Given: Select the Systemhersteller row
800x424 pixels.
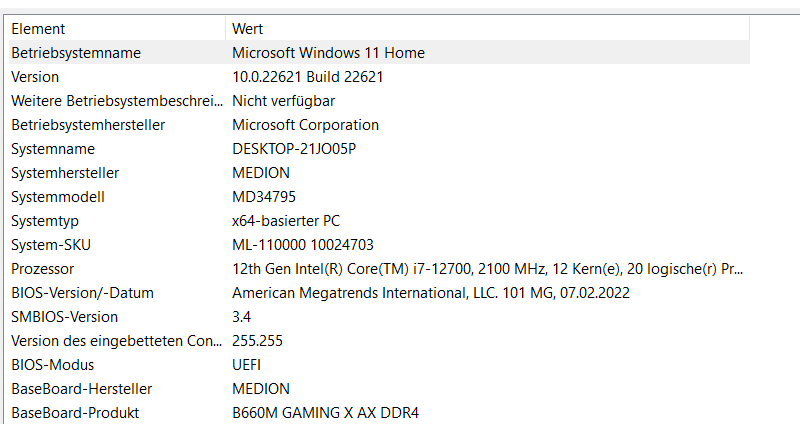Looking at the screenshot, I should pos(65,173).
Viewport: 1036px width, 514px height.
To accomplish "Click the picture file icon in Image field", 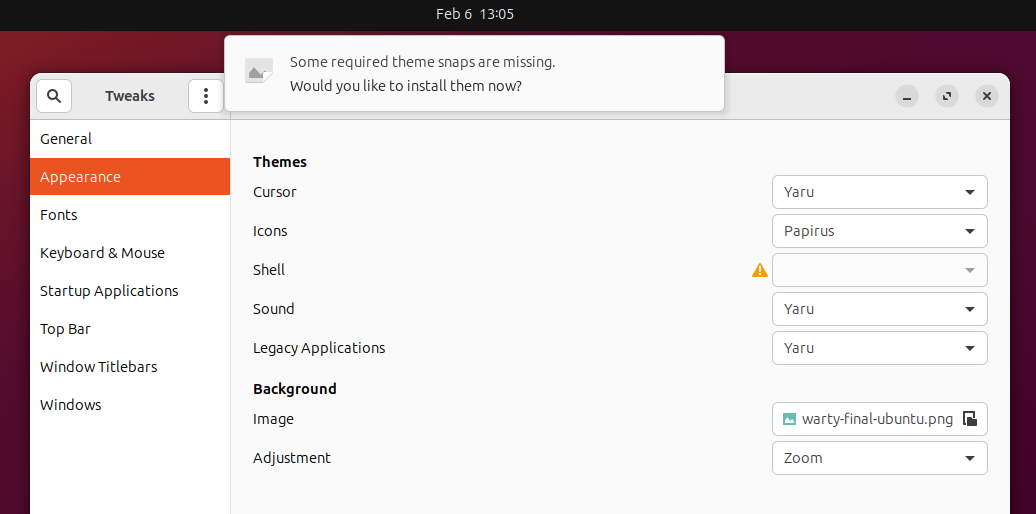I will (789, 419).
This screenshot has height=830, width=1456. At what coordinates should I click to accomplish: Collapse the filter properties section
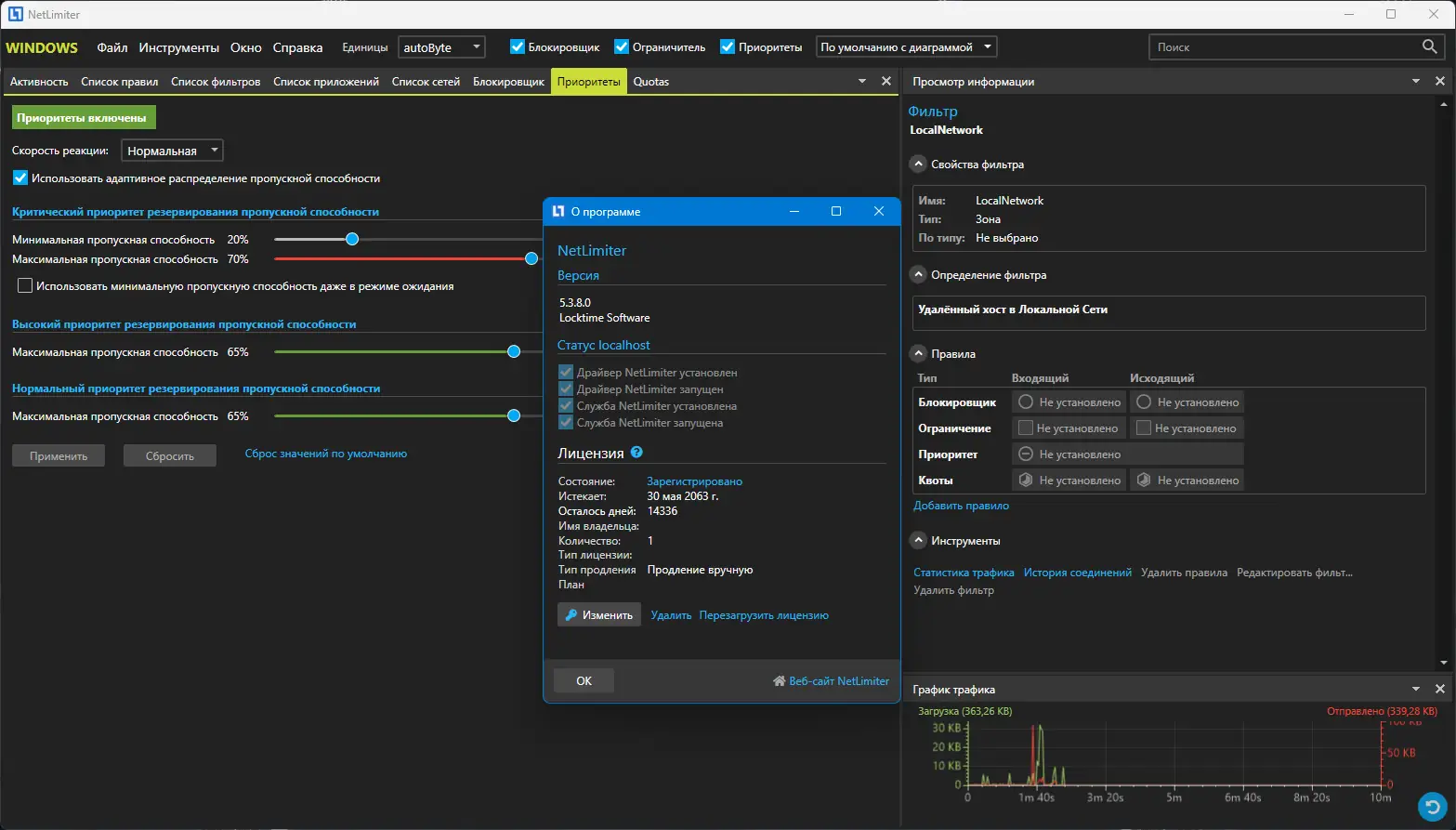tap(918, 165)
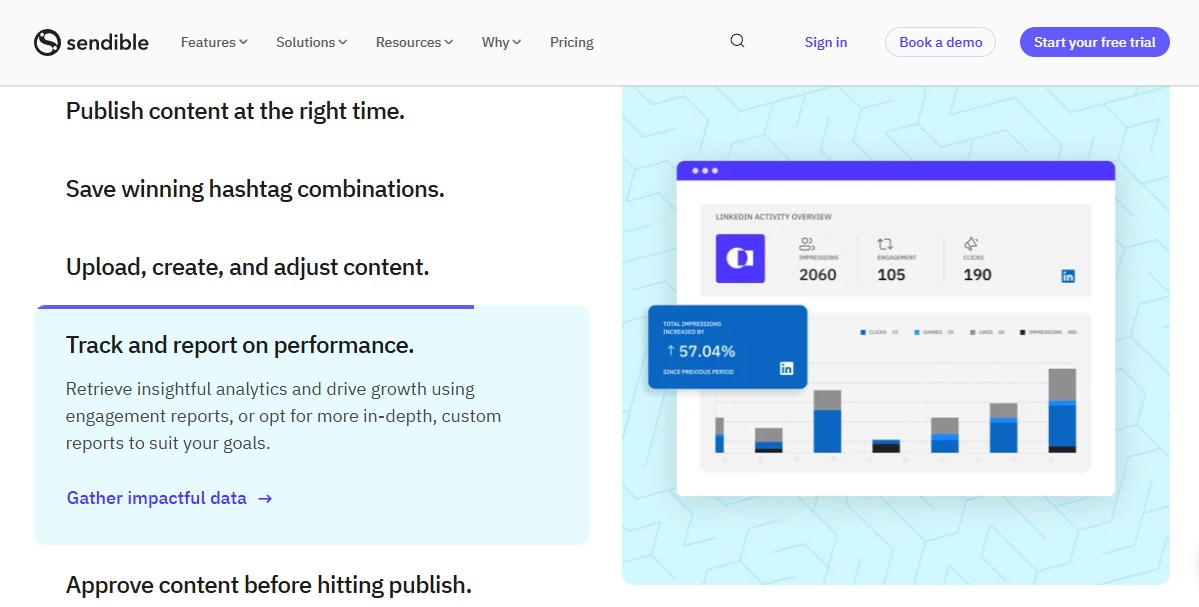Image resolution: width=1199 pixels, height=607 pixels.
Task: Select Pricing in the navigation bar
Action: [x=571, y=42]
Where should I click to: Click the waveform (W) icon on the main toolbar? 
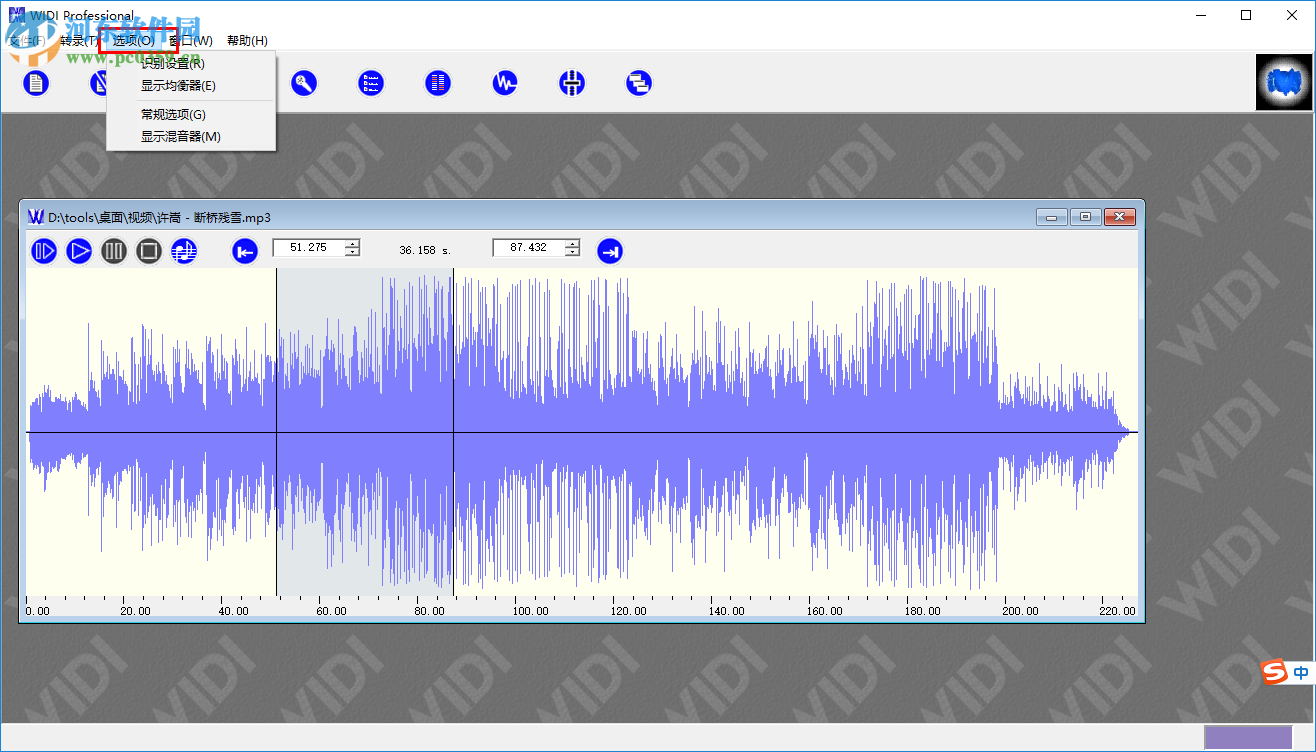(504, 83)
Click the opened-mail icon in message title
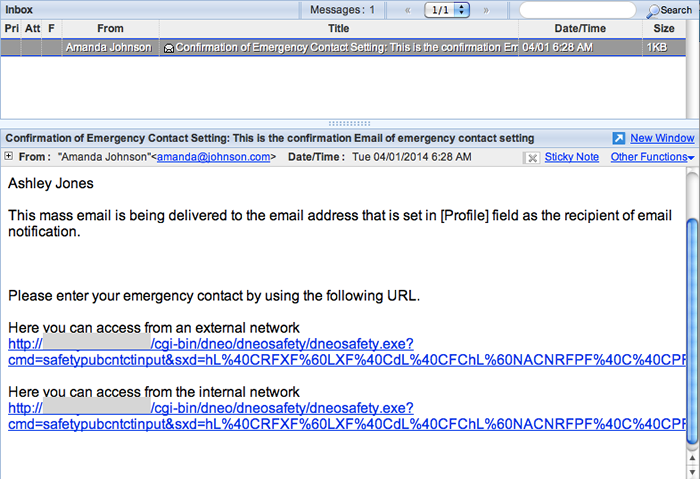The width and height of the screenshot is (700, 479). click(169, 48)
□ □ □ □ □ □ □
Work instruction:
Repeat verbatim the range of lines that opens at the line containing "Where should I" and closes at the last line of the entries, excluding all pictures.

Exercise solution:
Where should I click to: Click the waveform (W) icon on the main toolbar? 
(504, 83)
Click the opened-mail icon in message title
The width and height of the screenshot is (700, 479). click(169, 48)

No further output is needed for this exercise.